Friday, July 1, 2011

Feeling like a slacker

Sheetrock is up. Mud is going up as we speak. Yep, it's 9pm on a Friday and mud is going up. And I'm here writing, which means I'm not doing it. And neither is Scott. He's putting the kids to bed in a tent in the backyard.

We hired out the basement drywall. The drywaller came highly recommended by good friends who know what they're talking about. And we could afford him. And we couldn't afford to do it ourselves. That would probably mean doing it twice (like everything else -- do it, rip it apart, do it over). It might have meant some serious roadblocks for our marriage.

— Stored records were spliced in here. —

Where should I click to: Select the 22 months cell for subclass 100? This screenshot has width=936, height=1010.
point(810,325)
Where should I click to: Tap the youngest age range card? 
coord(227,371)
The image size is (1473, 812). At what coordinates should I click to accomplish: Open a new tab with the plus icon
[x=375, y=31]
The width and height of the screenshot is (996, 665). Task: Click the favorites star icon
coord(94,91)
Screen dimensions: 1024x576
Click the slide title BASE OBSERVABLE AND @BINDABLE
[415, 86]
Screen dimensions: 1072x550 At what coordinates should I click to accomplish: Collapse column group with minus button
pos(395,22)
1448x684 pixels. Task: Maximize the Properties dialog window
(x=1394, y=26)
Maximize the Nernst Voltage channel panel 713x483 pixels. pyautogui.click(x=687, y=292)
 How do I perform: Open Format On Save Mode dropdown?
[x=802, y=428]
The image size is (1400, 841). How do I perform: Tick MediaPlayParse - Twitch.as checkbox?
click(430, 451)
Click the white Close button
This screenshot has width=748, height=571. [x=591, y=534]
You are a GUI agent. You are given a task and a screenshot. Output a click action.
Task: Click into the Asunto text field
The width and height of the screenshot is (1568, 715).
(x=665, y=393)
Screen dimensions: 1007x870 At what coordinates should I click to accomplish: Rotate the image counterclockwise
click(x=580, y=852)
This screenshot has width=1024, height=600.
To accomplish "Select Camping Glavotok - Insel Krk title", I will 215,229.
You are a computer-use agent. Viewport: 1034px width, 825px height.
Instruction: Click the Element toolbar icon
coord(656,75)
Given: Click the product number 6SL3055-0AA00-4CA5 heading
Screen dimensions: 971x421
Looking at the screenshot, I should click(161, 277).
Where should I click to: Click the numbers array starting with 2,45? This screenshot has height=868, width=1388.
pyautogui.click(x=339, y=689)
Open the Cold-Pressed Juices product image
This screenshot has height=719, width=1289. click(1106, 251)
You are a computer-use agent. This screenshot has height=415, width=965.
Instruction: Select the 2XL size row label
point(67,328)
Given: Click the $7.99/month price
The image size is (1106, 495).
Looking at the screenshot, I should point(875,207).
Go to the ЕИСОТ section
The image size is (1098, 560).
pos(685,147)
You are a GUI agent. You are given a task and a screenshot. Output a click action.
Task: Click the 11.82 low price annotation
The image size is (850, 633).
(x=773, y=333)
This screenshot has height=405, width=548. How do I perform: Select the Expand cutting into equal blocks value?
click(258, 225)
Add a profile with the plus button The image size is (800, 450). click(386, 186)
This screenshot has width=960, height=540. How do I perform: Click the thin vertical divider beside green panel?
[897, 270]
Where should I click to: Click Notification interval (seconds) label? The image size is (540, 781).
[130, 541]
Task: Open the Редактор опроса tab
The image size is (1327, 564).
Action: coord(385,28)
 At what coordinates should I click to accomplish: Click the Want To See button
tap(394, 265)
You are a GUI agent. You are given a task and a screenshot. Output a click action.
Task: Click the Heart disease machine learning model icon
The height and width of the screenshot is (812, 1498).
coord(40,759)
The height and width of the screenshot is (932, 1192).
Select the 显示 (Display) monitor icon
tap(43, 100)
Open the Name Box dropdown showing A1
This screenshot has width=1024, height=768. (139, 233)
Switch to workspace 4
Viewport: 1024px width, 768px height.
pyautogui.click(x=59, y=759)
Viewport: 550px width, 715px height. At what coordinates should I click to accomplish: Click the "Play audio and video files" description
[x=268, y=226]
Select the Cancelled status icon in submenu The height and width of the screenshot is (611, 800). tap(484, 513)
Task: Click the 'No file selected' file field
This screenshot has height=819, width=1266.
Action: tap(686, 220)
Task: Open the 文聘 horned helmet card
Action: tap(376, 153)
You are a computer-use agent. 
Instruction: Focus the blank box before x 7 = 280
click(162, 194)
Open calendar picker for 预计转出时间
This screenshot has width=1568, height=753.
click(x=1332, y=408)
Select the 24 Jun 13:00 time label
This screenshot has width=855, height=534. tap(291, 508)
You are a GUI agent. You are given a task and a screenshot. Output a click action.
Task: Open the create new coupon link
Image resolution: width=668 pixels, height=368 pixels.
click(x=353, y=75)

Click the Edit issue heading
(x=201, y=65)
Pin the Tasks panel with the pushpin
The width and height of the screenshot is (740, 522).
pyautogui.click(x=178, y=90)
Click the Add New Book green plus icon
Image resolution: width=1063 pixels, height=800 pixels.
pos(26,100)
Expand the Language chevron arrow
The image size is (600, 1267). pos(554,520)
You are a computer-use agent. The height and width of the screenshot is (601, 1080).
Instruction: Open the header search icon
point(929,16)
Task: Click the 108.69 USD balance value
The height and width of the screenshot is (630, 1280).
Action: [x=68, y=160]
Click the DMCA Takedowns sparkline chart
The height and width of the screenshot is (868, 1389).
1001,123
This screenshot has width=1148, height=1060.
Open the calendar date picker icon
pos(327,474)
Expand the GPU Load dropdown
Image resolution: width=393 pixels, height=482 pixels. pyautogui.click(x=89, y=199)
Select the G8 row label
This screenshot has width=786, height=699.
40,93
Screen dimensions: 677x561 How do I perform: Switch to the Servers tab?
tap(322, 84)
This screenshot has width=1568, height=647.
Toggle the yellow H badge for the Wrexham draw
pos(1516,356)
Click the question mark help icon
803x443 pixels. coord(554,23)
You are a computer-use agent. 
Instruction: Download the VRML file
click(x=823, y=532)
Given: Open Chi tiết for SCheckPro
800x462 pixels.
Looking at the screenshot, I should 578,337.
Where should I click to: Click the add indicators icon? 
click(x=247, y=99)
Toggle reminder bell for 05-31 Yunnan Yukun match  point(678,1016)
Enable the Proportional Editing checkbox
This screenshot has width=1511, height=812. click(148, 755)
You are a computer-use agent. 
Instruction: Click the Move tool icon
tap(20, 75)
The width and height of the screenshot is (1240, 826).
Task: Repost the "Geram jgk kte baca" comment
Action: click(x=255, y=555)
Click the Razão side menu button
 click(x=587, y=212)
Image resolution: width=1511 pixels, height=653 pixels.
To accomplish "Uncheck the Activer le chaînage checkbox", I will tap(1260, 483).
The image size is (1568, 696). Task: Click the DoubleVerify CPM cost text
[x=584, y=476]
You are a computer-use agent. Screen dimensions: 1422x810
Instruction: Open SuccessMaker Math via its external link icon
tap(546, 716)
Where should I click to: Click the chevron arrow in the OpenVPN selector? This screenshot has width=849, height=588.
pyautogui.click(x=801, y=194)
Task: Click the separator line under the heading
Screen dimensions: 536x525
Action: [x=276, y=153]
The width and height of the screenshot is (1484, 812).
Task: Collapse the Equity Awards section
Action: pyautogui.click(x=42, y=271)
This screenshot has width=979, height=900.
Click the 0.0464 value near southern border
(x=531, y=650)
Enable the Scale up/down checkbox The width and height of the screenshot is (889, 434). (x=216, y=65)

So I'm glad we hired it out. But now I feel like a slacker because this guy? The one who showed up at 8:30 this morning as part of the crew to hang the drywall? He's still here. He's the mudder of the group and he's been working for about 12 and a half hours. He took about 45 minutes for lunch. Other than that, there've been no breaks.

Have you ever worked that hard in your life? I think if you're the kind of person who would read a blog on your personal computer, the answer is probably no. Oh, sure, maybe you've put in 12 hour days at the office, but 12 hours of physical labor (with who knows how many more to come)? I doubt it.

I know I haven't put in time like that. Not even close. Probably not even half. And if I did, I'd probably complain so much someone would put me out of my misery. One way or another.

So I'm amazed. And I've offered the guy water, a coke, even a beer. He won't take any of it. He just keeps strutting around down there on stilts slapping mud up on the walls and ceiling faster than I could imagine doing it. And I do imagine things like that. I spend a lot of time standing in the middle of a room staring at the walls trying to figure out how I'm going to build/paint/trim/etc. In no case would I have imagined mudding as fast or efficiently as he is.

I'm a little bit in awe. And humbled. It's a good feeling.